## What needs to be done:
Your output must be a faithful copy of the listing underneath.
:: Material provided ::
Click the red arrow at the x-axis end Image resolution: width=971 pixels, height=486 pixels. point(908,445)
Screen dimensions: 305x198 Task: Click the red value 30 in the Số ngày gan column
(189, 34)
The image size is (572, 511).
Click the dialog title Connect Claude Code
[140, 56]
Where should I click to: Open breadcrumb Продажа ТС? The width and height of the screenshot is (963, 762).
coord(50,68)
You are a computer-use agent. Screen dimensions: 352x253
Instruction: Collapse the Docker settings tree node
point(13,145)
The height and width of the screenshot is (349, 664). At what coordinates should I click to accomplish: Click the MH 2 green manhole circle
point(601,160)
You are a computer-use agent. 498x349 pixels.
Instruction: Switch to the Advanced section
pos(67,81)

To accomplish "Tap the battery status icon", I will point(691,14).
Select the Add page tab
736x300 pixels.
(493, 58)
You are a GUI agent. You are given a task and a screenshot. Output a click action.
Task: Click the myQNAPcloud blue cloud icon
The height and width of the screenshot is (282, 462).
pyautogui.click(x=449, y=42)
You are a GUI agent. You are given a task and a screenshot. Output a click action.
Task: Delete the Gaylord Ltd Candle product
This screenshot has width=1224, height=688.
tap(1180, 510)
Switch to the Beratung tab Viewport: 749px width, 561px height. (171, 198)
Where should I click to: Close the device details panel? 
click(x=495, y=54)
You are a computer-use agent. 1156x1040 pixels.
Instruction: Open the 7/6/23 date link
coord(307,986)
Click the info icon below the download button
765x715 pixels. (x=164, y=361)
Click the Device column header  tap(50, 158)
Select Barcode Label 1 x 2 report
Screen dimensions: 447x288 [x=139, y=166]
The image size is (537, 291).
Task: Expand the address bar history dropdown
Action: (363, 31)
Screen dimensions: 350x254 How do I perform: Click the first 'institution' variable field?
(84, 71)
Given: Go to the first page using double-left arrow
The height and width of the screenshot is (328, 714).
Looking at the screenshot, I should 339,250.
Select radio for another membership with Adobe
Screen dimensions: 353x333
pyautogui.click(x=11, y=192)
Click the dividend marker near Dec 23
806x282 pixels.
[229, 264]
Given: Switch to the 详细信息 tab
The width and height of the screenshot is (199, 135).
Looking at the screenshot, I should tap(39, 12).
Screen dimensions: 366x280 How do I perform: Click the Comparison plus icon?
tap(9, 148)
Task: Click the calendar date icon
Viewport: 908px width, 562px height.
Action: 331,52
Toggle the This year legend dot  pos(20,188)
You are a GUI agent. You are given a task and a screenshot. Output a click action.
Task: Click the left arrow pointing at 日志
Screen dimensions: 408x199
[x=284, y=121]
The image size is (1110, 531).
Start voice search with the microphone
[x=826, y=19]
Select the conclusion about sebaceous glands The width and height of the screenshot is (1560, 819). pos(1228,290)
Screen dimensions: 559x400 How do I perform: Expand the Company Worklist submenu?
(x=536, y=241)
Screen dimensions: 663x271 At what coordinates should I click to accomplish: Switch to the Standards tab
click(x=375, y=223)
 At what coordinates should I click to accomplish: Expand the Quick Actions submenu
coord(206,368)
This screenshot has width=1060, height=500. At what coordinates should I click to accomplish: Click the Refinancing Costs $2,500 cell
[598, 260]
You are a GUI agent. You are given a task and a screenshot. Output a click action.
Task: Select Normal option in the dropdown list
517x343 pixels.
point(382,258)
:::
## Solution for this problem:
Click the red arrow at the x-axis end Image resolution: width=971 pixels, height=486 pixels. point(908,445)
Screen dimensions: 305x198 Task: Click the red value 30 in the Số ngày gan column
(189, 34)
The image size is (572, 511).
Click the dialog title Connect Claude Code
[140, 56]
Where should I click to: Open breadcrumb Продажа ТС? The width and height of the screenshot is (963, 762).
coord(50,68)
You are a computer-use agent. Screen dimensions: 352x253
Instruction: Collapse the Docker settings tree node
point(13,145)
The height and width of the screenshot is (349, 664). At what coordinates should I click to accomplish: Click the MH 2 green manhole circle
point(601,160)
You are a computer-use agent. 498x349 pixels.
Instruction: Switch to the Advanced section
pos(67,81)

To accomplish "Tap the battery status icon", I will point(691,14).
Select the Add page tab
736x300 pixels.
(493, 58)
You are a GUI agent. You are given a task and a screenshot. Output a click action.
Task: Click the myQNAPcloud blue cloud icon
The height and width of the screenshot is (282, 462).
pyautogui.click(x=449, y=42)
You are a GUI agent. You are given a task and a screenshot. Output a click action.
Task: Delete the Gaylord Ltd Candle product
This screenshot has width=1224, height=688.
tap(1180, 510)
Switch to the Beratung tab Viewport: 749px width, 561px height. (171, 198)
Where should I click to: Close the device details panel? 
click(x=495, y=54)
You are a computer-use agent. 1156x1040 pixels.
Instruction: Open the 7/6/23 date link
coord(307,986)
Click the info icon below the download button
765x715 pixels. (x=164, y=361)
Click the Device column header  tap(50, 158)
Select Barcode Label 1 x 2 report
Screen dimensions: 447x288 [x=139, y=166]
The image size is (537, 291).
Task: Expand the address bar history dropdown
Action: (363, 31)
Screen dimensions: 350x254 How do I perform: Click the first 'institution' variable field?
(84, 71)
Given: Go to the first page using double-left arrow
The height and width of the screenshot is (328, 714).
Looking at the screenshot, I should 339,250.
Select radio for another membership with Adobe
Screen dimensions: 353x333
pyautogui.click(x=11, y=192)
Click the dividend marker near Dec 23
806x282 pixels.
[229, 264]
Given: Switch to the 详细信息 tab
The width and height of the screenshot is (199, 135).
Looking at the screenshot, I should tap(39, 12).
Screen dimensions: 366x280 How do I perform: Click the Comparison plus icon?
tap(9, 148)
Task: Click the calendar date icon
Viewport: 908px width, 562px height.
Action: 331,52
Toggle the This year legend dot  pos(20,188)
You are a GUI agent. You are given a task and a screenshot. Output a click action.
Task: Click the left arrow pointing at 日志
Screen dimensions: 408x199
[x=284, y=121]
The image size is (1110, 531).
Start voice search with the microphone
[x=826, y=19]
Select the conclusion about sebaceous glands The width and height of the screenshot is (1560, 819). pos(1228,290)
Screen dimensions: 559x400 How do I perform: Expand the Company Worklist submenu?
(x=536, y=241)
Screen dimensions: 663x271 At what coordinates should I click to accomplish: Switch to the Standards tab
click(x=375, y=223)
 At what coordinates should I click to accomplish: Expand the Quick Actions submenu
coord(206,368)
This screenshot has width=1060, height=500. At what coordinates should I click to accomplish: Click the Refinancing Costs $2,500 cell
[598, 260]
You are a GUI agent. You are given a task and a screenshot. Output a click action.
Task: Select Normal option in the dropdown list
517x343 pixels.
point(382,258)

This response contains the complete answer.